The Obama administration offered new intelligence indicating the Malaysian jetliner was likely shot down by a SA-11 surface-to-air missile that came from territory in Ukraine held by Russian-backed militants fighting Kiev’s U.S.-backed government.

The new intelligence did not include evidence of direct Russian involvement, and officials have concluded that the pro-Russian separatists most likely shot down the plane by mistake.

But the overall message from the administration was that Russia was at least partly to blame for the incident that left 298 people dead, and that it should be punished.

Russia “bears responsibility for the support they provided to these separatists … and a general unstable environment they created in Ukraine,” deputy national security adviser Ben Rhodes said during an appearance on CNN. [WATCH VIDEO]

He also said Russia has continued to provide help from the militants since the plane was shot down.

“There has been a steady flow of heavy weapons across the border from Russia,” Rhodes said.

Separately, CNN reported that intelligence indicates that as many as 20 weapons systems were dispatched from Russia to Ukraine on Tuesday, even as leaders in Europe met to discuss additional sanctions over Russia's support.

Rhodes indicated the separatists would not likely be able to operate the surface-to-air missile system without government support. Training on the system "tends to take" multiple days, and satellite evidence suggests that the Russian military has established a training camp just across the border from Ukraine.

The officials said their information was based on intercepts, satellite photos and social media posts by separatist leaders. Some of that information, they said, had been authenticated by U.S. experts.

The assessment largely confirms early reports that rebel leaders believed they had shot down a Ukrainian military cargo plane, only to discover it was actually a commercial jet.

Separatist commander Igor Strelkov reportedly bragged about shooting down an aircraft on the social media website Vkontakte before deleting the post.

“In the district of Torez an An-26 was just shot down,” he reportedly wrote in the post. “It crashed somewhere near the Progress mine.
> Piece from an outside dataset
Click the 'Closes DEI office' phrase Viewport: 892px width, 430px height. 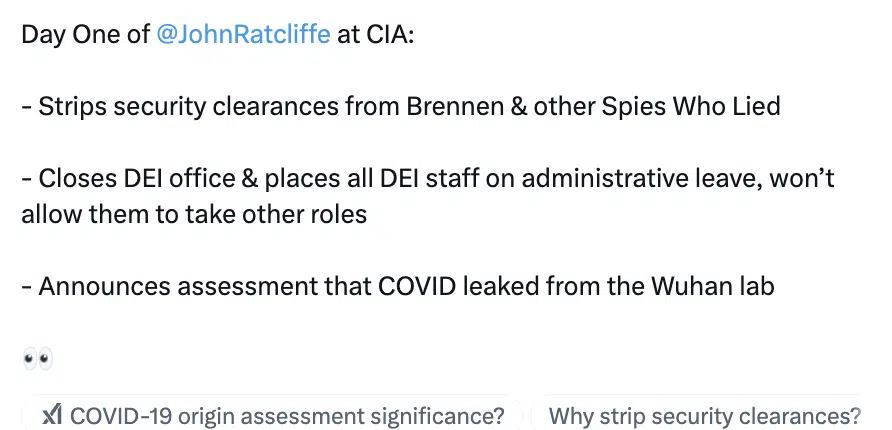point(137,179)
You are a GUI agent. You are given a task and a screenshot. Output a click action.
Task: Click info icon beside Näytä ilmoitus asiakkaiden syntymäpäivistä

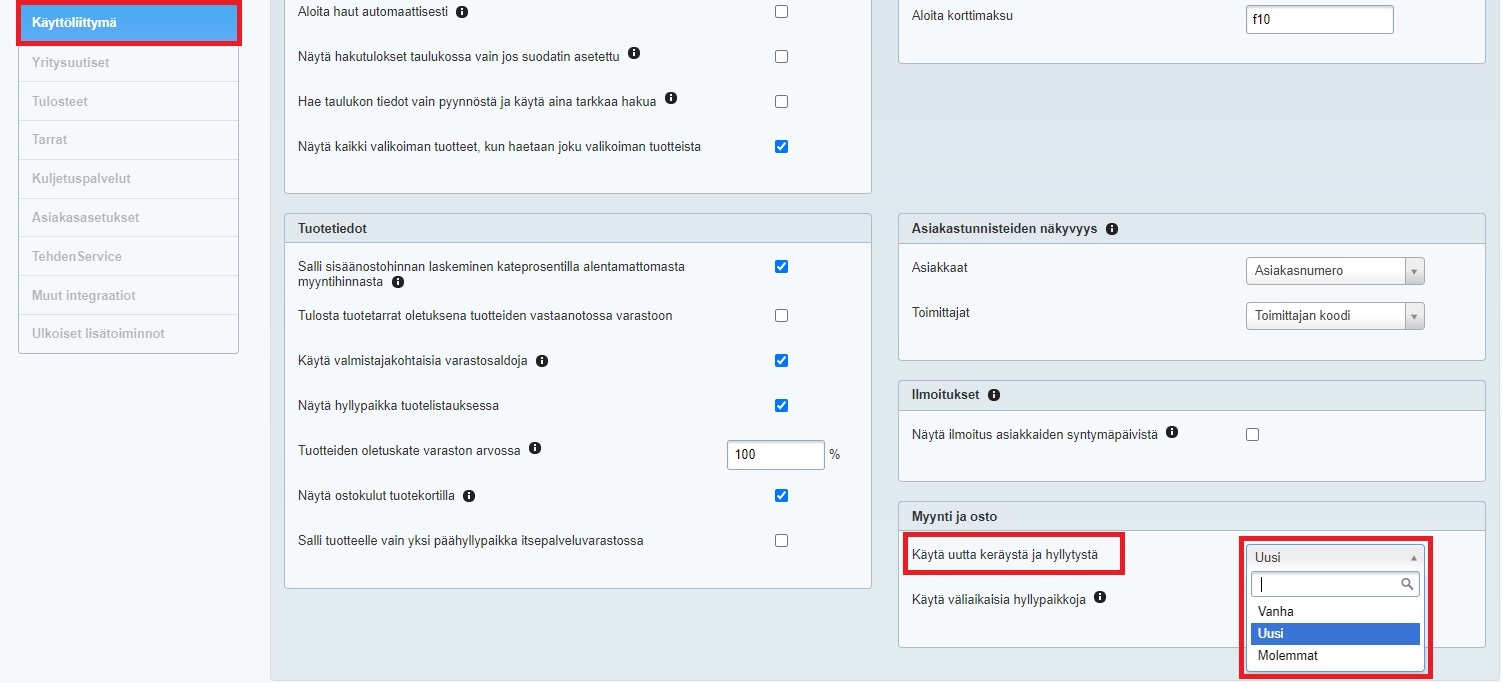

We warned them not to fly in our skies.”

The revelations came as the United States is attempting to rally support for stronger sanctions against Russia in the aftermath of the jetliner crash. 

White House press secretary Josh Earnest said the evidence would be “more effective in drawing a more conclusive case” about what happened with the crash.

“We certainly would welcome additional steps from the international community, principally our allies in western Europe, that would impose additional economic costs in Russia,” Earnest said. “We, for rather obvious reasons, think that those additional costs are justified.”